Donuts + Discussion + the Incarnation
They were starting from scratch, so they started with donuts.
Dozens of donuts. And one existential question.
In the fall of 2021, Katie Staronka and Dan Garrison Edwards lugged a folding table, a small whiteboard, and three dozen donuts across the campus of West Chester University, a state school near Philadelphia, Pennsylvania. They set up their display announcing their affiliation with the CCO and the Church of the Good Samaritan on the sidewalk in front of the library. Then they opened the donut boxes and wrote a question on the board: Will the human race go extinct? Yes or no?
And they waited.
“Honestly, we thought it would fail,” Katie admits. “We thought no one would talk to us.”
The idea was simple—students could choose to vote “yes” or “no” on the question, take a donut, or keep on walking. If a student wanted to talk to them, Dan and Katie would listen and ask follow-up questions, but they wouldn’t give their opinion unless asked.

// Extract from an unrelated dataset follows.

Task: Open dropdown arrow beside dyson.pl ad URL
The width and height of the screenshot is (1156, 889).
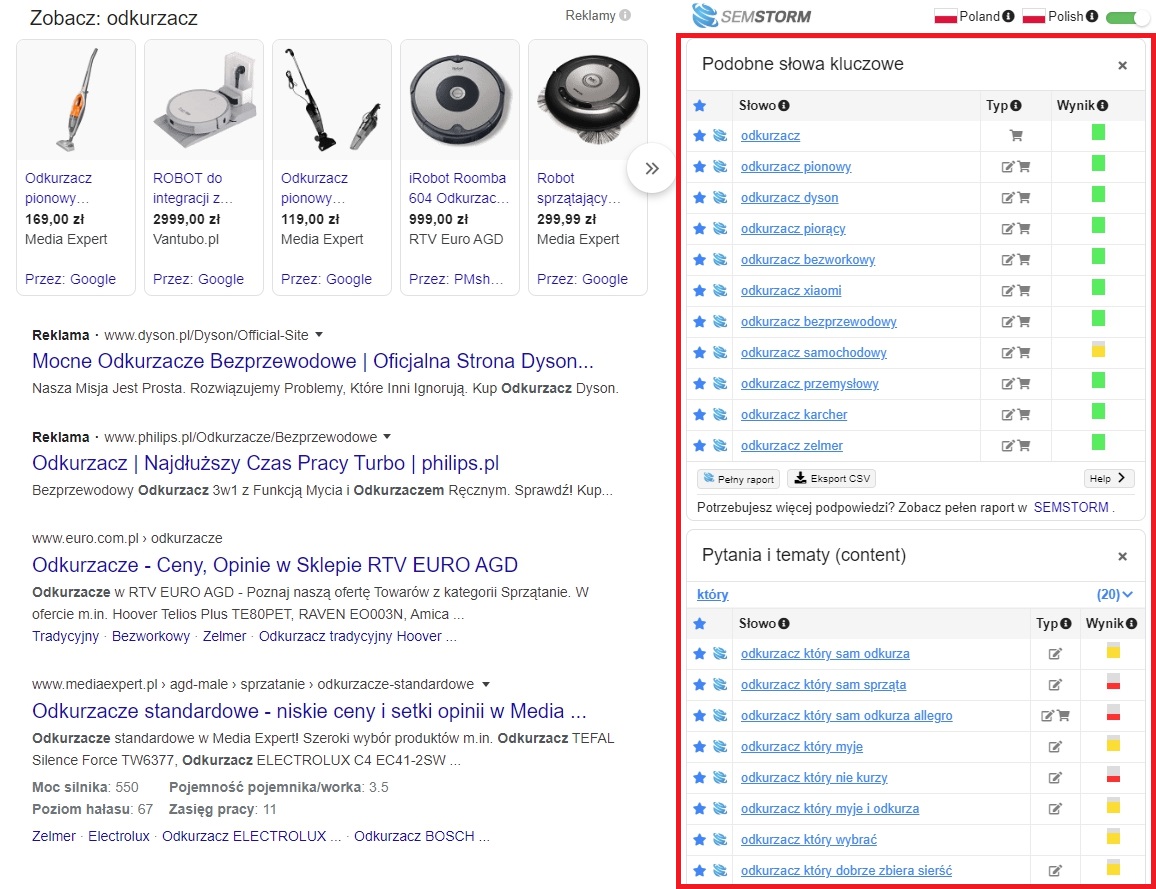Action: pos(319,334)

“Once people see that we’re from a church, they have certain assumptions about us,” Dan explains. “So it was important to show that our desire to know them was genuine, not transactional.”
At first, some students still reacted with suspicion. “What do I have to do for this donut?” Or, “What do you get out of this? Why are you here?” But when the students realized that they were really free to engage—or not engage—as they wished, the donuts disappeared.
The next week, Katie and Dan returned to the same spot at the same time with more donuts and a new question. Then they did it again the next week, and the next, until some students began to stop by regularly. Soon they needed four dozen donuts, then five, and now six.
“Dan and I are in awe of what the Lord does each week when we simply say ‘yes’ to showing up,” Katie says. “We are building real relationships with these students that allow us to speak into where they are—and discuss a not-so-simple yes-or-no question.”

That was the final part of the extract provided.